No person employed in any industrial establishment shall go on strike without a
60-day notice and during the pendency of proceedings before a Tribunal or
a National Industrial Tribunal and sixty days after the conclusion of such
proceedings.
At present, a person employed in a public utility service cannot go on strike
unless they give notice for a strike within six weeks before going on strike or
within fourteen days of giving such notice, which the IR Code now proposes
to apply for all the industrial establishments.
It has also proposed to set up a re-skilling fund for training of retrenched
workers with contribution from the employer, of an amount equal to 15 days last
drawn by the worker.
16. Industrial Relations Code Bill, 2020
Concerns:
It will water down the labour rights for workers in small establishments having less than 300
workers and would enable companies to introduce arbitrary service conditions for workers.

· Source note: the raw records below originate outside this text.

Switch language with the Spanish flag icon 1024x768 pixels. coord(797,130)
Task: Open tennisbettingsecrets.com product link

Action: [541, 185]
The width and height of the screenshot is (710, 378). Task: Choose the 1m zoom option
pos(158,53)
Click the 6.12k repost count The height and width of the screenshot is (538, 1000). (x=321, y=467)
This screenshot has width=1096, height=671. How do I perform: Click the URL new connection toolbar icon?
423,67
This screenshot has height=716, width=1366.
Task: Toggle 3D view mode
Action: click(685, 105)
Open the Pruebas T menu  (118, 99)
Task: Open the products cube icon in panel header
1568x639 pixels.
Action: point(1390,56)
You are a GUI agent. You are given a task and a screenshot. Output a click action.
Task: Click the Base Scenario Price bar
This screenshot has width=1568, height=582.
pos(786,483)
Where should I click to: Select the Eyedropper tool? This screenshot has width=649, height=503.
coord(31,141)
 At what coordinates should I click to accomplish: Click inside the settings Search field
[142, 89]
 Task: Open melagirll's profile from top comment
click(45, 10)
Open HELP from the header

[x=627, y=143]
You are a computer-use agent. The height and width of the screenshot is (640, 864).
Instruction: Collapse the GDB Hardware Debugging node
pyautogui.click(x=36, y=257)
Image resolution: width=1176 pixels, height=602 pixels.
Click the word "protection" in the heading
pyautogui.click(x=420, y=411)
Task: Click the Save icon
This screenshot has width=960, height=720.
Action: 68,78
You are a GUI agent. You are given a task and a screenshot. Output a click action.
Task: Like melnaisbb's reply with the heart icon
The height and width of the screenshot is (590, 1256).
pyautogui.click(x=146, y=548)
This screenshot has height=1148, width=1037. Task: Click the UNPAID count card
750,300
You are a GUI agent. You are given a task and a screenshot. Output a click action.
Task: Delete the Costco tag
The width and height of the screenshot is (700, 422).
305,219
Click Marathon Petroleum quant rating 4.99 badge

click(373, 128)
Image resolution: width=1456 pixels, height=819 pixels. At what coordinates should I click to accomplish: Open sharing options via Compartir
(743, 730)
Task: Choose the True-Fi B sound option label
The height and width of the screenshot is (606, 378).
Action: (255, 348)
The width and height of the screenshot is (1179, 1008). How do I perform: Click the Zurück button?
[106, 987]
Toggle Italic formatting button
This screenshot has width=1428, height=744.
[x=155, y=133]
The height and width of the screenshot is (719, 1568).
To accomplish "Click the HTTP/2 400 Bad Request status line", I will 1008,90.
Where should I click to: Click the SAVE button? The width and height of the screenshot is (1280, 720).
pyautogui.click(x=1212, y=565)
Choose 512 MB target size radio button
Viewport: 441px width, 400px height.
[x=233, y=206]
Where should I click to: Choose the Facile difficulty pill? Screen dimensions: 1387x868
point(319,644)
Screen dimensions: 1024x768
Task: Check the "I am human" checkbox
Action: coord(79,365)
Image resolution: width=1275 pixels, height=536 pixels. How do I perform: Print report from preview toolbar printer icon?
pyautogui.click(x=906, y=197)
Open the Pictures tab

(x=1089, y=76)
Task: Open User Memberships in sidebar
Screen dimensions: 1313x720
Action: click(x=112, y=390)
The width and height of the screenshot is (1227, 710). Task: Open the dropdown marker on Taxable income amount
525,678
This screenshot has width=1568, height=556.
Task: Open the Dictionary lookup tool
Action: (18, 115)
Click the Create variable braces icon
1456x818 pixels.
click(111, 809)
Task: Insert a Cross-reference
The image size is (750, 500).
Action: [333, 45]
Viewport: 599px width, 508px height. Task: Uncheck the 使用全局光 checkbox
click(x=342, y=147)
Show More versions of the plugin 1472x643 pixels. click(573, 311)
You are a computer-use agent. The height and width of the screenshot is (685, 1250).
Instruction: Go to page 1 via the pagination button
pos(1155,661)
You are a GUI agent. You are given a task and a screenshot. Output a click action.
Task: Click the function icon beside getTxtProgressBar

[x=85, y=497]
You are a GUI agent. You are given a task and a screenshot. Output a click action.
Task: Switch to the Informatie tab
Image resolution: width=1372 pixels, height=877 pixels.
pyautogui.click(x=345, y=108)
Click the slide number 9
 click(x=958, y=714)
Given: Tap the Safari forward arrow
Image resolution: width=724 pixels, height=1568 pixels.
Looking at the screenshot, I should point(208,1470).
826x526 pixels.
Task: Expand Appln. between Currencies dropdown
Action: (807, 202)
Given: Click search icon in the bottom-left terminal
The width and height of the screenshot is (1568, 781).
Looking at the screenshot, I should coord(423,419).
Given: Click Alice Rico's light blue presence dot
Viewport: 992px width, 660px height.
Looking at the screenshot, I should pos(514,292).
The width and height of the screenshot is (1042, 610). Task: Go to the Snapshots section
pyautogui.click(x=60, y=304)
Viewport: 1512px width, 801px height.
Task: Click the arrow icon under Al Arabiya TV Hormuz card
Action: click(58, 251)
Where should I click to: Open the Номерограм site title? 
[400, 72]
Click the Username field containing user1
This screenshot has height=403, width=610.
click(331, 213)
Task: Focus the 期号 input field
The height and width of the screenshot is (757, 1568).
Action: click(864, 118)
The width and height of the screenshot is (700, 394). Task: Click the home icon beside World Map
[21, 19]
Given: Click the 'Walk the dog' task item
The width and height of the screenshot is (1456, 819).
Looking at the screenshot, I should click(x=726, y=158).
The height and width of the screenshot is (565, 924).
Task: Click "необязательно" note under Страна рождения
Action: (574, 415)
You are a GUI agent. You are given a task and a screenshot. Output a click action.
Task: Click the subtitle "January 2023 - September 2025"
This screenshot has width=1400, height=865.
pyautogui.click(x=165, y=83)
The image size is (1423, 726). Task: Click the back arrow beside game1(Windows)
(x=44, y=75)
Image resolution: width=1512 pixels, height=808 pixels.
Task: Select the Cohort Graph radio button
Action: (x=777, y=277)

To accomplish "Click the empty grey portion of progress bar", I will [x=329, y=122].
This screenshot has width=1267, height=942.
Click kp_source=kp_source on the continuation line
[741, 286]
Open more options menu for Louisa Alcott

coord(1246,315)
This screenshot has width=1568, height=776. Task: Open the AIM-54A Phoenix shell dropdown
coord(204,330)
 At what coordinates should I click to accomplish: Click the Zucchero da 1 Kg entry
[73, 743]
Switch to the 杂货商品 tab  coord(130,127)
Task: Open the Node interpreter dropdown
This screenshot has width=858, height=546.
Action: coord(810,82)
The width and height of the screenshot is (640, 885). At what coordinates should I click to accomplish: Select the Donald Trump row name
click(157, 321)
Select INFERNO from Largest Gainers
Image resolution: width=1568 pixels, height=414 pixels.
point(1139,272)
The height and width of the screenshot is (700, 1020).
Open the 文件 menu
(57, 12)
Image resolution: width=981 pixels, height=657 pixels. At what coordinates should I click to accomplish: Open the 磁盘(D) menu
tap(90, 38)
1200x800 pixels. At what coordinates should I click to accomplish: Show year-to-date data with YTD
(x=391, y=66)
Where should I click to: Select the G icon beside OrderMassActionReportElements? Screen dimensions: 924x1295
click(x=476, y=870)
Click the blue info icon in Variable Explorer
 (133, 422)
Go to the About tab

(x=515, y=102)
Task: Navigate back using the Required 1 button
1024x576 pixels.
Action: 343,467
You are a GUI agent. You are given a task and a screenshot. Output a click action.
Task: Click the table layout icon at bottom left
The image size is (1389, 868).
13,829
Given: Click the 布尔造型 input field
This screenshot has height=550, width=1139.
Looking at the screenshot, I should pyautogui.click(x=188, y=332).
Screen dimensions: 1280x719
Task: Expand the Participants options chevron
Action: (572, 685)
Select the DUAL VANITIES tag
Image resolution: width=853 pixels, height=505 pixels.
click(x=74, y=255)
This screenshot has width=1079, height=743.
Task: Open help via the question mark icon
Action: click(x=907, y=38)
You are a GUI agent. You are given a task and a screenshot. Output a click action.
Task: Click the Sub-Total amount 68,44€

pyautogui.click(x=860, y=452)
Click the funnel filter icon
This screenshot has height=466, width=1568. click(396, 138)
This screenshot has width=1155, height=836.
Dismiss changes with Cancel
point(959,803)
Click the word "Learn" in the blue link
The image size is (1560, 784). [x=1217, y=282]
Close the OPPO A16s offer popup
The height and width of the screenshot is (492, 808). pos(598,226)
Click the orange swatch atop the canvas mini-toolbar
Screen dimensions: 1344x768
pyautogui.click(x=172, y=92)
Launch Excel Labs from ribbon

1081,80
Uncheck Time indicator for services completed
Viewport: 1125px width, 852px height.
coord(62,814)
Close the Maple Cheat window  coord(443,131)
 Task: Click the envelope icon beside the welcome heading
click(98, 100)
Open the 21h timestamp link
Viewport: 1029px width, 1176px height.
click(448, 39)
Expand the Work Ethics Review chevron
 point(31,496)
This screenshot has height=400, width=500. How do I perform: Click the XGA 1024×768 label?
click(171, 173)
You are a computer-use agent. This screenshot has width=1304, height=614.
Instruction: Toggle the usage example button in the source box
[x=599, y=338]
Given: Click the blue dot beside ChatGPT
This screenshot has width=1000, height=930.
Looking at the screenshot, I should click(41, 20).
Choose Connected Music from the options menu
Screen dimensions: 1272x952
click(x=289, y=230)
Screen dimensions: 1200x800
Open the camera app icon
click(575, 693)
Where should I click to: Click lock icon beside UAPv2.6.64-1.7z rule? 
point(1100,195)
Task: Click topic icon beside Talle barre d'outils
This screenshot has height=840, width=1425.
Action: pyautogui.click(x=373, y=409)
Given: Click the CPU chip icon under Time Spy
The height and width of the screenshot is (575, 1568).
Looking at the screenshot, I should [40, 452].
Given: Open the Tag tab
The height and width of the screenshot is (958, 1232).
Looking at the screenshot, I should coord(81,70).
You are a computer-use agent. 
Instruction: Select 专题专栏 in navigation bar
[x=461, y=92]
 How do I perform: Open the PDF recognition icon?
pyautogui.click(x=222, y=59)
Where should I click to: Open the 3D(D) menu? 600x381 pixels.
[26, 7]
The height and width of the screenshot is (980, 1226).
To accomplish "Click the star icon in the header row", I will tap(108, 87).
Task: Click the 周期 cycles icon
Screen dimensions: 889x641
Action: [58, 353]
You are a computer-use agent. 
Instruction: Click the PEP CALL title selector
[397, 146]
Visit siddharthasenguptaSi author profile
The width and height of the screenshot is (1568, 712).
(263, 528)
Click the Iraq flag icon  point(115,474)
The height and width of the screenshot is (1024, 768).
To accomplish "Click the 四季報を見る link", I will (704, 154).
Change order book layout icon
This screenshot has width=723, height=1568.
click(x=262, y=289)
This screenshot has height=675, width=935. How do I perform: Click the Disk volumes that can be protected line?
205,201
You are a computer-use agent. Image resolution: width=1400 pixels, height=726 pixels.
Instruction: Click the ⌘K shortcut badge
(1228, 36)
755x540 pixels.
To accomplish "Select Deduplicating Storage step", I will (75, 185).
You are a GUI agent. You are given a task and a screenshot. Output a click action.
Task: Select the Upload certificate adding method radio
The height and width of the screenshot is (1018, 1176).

It will give tremendous amounts of flexibility to the employers in terms of hiring and firing,
dismissal for alleged misconduct and retrenchment for economic reasons will be completely possible for
all the industrial establishments employing less than 300 workers which is complete demolition of
employment security.
The new conditions for carrying out a legal strike elongate the legally permissible time frame before
the workers can go on a legal strike, making a legal strike near impossible.
It has expanded to cover all industrial establishments for the required notice period and other
conditions for a legal strike even though the Standing Committee on Labour had recommended
against it beyond the public utility services like water, electricity, natural gas, telephone and other
essential services, as is the case at present.
The mention of ‘other sources’ for funding the re-skilling fund is vague. The reskilling fund
is arbitrarily framed as the Code has no idea from where the funds for the same will come apart from
employers’ contributions.
These ambiguities are left to the rule-making processes and the bureaucrats and, further, there
are unclarities over who will reskill the workers and how adequate the funding will be.